Everybody is completely and 100% against the copyright law.

There is a huge difference between the two from my point of view:

GDPR is not a law about "The Internet", it is a law about company records. It
applies to Google, but it also applies to the Pakistani food stand on the
corner. It affects Google a lot more, sure. I support the concept that a
company does not have some inherent right to be a steward of my personal data
without my explicit consent. GDPR is also easy enough for even tiny startups
to comply with, and is significantly easier for small companies than large
ones. It does not create a large barrier to entry for new startups or a rift
between the existing small and large companies.

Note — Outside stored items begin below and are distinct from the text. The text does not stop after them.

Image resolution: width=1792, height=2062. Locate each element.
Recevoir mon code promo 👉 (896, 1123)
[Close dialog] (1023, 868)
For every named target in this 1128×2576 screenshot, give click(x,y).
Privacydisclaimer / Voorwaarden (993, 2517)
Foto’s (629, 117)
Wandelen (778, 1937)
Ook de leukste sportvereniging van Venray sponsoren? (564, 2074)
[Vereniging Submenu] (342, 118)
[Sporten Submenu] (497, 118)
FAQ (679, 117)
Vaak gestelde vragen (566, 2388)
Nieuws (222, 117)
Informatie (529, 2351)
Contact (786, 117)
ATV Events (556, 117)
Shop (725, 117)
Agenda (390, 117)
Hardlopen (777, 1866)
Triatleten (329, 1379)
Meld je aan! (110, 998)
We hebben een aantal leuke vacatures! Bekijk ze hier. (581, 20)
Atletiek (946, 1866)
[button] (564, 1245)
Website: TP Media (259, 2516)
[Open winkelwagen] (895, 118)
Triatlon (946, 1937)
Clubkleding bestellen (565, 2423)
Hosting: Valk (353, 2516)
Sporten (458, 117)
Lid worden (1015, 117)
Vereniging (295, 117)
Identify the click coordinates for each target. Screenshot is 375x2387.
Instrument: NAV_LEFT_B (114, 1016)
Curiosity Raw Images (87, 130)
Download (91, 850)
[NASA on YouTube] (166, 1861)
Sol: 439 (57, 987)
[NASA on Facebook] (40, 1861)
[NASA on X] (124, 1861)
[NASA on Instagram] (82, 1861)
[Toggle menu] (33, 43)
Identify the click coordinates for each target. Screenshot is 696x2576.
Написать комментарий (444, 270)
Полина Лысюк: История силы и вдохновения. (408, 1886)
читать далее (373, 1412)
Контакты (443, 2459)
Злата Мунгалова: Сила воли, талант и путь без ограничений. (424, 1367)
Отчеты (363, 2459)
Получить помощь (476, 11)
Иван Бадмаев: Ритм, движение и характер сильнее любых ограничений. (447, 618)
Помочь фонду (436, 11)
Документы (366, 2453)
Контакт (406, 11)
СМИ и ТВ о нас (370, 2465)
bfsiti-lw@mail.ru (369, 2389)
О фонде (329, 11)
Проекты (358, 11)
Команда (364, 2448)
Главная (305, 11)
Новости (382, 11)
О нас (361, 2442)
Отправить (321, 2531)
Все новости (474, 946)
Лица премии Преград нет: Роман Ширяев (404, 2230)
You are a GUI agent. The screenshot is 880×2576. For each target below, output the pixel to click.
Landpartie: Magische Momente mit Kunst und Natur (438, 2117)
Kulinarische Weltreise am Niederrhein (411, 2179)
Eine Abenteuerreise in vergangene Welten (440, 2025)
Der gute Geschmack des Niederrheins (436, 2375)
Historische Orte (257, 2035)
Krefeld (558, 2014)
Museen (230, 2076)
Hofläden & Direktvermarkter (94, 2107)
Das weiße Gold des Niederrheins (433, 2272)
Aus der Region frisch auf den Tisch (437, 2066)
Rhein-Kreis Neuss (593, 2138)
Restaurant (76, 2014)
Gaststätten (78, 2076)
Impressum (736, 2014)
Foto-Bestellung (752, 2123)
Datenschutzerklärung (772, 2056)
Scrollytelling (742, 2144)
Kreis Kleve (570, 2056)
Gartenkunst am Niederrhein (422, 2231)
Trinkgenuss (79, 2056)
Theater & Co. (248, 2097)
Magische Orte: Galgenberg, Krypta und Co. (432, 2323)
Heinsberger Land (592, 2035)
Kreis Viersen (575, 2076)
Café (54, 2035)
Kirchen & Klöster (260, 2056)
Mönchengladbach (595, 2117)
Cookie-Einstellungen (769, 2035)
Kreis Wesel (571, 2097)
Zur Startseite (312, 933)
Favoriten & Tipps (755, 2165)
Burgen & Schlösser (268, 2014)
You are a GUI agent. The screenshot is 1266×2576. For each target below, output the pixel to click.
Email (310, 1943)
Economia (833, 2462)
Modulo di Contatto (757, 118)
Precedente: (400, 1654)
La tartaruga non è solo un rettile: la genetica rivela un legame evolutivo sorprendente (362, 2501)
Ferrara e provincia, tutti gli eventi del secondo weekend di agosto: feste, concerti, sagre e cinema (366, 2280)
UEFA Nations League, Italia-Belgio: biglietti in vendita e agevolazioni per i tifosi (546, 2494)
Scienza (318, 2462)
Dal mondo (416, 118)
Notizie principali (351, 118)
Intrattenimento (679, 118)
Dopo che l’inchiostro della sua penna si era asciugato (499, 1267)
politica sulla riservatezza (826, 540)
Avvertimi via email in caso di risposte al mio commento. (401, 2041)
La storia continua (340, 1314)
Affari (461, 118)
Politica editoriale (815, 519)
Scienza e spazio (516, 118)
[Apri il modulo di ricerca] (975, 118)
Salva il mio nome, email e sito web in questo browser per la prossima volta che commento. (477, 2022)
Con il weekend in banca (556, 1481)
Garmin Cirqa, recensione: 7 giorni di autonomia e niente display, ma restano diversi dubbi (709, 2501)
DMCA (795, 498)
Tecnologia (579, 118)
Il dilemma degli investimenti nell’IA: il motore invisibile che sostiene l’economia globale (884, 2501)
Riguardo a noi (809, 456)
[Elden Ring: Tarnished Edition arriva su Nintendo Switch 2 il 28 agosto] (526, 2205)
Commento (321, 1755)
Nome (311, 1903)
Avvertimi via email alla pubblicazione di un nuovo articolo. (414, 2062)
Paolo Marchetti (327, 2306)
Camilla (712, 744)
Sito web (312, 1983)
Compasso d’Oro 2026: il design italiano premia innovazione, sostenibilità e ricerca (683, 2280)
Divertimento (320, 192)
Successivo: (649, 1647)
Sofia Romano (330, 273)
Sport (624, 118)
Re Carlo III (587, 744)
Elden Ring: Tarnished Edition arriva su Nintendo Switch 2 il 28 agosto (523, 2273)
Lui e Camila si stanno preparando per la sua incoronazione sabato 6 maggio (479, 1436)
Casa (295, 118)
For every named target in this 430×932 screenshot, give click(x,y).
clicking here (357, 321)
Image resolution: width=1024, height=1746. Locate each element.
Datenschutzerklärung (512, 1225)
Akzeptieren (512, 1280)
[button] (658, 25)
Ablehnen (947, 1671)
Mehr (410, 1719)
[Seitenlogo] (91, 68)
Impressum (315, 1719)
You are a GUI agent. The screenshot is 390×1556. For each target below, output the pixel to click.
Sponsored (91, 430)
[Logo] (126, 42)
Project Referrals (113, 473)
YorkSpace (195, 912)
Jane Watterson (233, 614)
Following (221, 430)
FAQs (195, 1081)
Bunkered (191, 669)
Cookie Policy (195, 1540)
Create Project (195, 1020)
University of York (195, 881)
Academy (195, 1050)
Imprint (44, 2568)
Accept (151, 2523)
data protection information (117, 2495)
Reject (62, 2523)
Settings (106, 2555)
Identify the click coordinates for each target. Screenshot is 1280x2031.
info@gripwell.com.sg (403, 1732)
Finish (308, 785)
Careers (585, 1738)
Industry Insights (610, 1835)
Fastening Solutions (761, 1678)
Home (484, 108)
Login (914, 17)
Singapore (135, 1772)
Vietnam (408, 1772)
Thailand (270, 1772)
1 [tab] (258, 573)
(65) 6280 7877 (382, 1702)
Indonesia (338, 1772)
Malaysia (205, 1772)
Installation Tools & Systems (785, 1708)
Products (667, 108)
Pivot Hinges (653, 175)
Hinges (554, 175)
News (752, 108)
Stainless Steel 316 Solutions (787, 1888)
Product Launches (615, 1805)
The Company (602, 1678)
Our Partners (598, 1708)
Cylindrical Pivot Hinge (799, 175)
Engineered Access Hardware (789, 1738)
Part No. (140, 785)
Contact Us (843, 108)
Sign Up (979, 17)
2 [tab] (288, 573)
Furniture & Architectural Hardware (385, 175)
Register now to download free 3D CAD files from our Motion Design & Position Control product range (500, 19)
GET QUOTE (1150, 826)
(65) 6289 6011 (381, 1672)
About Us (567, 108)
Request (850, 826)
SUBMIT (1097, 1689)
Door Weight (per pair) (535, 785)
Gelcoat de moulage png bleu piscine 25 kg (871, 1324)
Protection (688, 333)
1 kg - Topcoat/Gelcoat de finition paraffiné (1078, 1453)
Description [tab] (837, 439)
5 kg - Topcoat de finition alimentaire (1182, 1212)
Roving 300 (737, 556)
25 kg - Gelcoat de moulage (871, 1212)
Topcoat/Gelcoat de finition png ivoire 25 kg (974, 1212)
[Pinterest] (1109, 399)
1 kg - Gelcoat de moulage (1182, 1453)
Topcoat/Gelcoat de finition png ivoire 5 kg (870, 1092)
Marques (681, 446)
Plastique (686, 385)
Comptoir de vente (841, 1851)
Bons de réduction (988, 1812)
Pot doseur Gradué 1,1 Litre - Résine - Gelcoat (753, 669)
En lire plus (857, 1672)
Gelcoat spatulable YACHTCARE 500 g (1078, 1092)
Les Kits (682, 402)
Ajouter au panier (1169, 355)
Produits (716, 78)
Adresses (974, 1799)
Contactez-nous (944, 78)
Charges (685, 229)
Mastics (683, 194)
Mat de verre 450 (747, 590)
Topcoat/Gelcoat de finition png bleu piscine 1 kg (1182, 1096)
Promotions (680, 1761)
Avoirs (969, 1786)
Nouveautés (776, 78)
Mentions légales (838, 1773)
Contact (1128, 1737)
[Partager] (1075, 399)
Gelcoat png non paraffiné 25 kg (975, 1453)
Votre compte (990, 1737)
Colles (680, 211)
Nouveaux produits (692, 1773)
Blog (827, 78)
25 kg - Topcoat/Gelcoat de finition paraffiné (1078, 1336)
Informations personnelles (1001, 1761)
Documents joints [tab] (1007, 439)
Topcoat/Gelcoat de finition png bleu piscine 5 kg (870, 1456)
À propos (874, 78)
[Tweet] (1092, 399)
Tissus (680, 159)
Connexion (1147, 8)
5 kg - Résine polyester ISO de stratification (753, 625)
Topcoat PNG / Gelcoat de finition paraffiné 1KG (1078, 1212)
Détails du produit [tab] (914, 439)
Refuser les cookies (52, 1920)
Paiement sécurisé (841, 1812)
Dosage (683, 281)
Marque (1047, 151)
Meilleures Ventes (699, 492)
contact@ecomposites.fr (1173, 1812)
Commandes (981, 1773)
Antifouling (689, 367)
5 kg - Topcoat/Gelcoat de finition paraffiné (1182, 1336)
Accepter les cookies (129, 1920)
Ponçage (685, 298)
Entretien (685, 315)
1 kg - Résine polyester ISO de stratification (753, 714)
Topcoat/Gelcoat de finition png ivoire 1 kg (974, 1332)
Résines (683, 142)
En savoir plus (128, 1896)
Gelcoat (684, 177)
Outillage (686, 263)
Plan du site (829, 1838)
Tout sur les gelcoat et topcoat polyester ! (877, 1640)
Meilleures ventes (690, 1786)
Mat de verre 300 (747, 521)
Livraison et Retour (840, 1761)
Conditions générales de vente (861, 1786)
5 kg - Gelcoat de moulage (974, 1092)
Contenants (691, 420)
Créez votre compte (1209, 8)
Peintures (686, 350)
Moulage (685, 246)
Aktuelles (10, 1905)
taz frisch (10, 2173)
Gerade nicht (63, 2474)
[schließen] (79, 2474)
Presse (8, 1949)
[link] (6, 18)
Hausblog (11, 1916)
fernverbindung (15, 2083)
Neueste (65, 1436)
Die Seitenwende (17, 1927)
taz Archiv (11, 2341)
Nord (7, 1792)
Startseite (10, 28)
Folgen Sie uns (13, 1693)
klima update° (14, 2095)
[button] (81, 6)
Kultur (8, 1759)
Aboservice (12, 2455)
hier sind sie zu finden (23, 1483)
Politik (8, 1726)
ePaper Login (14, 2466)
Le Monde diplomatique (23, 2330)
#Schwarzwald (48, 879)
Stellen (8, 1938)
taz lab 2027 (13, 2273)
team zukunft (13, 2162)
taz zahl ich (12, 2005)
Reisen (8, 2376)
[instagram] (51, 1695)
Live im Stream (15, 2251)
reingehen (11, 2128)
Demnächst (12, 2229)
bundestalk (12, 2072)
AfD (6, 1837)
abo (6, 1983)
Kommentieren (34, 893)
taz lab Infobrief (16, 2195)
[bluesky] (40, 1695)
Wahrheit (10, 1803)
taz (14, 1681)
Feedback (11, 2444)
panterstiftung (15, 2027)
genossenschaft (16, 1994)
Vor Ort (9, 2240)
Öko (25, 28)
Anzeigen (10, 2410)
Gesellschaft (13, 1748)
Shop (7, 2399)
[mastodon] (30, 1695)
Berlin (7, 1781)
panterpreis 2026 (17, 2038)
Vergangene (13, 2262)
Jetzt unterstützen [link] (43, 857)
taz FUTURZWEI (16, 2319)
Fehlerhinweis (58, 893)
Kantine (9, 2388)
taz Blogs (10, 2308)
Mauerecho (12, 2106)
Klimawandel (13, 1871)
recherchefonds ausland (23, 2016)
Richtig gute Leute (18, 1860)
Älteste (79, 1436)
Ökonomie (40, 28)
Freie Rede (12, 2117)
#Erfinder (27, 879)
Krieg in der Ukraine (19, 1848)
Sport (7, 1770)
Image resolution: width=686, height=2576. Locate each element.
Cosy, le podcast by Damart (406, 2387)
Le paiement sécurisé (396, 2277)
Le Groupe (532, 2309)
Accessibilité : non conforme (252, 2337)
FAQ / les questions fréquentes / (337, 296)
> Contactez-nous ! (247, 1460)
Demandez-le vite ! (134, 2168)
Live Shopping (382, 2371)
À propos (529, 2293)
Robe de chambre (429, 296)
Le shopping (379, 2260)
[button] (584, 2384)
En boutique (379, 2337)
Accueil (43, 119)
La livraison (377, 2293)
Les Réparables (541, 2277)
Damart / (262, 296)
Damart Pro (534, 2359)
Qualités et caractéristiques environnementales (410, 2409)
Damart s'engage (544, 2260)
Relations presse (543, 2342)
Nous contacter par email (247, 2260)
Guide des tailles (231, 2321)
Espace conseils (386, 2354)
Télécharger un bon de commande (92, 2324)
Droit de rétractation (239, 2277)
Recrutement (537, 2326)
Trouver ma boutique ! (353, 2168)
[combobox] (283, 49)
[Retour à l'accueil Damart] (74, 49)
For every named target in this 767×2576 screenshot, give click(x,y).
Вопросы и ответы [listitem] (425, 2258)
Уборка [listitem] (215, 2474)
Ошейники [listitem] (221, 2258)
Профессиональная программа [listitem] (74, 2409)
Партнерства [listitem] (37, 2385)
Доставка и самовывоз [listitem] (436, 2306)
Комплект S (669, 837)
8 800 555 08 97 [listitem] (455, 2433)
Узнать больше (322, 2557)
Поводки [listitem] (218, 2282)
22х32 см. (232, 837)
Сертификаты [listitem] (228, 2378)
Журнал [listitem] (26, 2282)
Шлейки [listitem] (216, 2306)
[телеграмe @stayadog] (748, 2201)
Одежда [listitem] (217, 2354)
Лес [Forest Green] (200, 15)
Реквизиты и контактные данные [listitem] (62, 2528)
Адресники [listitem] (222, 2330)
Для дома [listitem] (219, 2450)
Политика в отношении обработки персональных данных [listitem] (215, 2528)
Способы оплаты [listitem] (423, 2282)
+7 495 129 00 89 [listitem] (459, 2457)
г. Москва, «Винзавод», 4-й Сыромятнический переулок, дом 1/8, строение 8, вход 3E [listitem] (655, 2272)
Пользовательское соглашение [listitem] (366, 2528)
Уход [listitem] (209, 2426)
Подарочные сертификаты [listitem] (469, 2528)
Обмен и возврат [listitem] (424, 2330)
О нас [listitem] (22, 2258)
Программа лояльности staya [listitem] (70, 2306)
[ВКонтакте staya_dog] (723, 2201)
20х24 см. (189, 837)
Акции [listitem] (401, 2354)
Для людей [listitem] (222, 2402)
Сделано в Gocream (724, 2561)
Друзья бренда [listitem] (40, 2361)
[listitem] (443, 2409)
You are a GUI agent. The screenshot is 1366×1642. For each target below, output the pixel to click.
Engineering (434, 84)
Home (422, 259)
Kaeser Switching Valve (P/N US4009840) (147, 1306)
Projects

The copyright law, however, is a law about The Internet. It controls how
businesses interact with the internet. It sets _technical_ restrictions on how
they can do so. It sets technical restrictions that are probably not even
feasible, at that. It absolutely does create a huge barrier to entry for small
companies, and could possibly enshrine the existing tech giants into de-facto
monopolies (I mean, if they aren't already...)

The copyright directive is horrible enough on its own. I don't see why
everyone is in a rush to pull in mentions of GDPR to make it seem "worse". For
a lot of us, it weakens the argument instead of strengthening it. Not everyone
likes GDPR, obviously, but we can _all_ agree that the copyright law is
garbage.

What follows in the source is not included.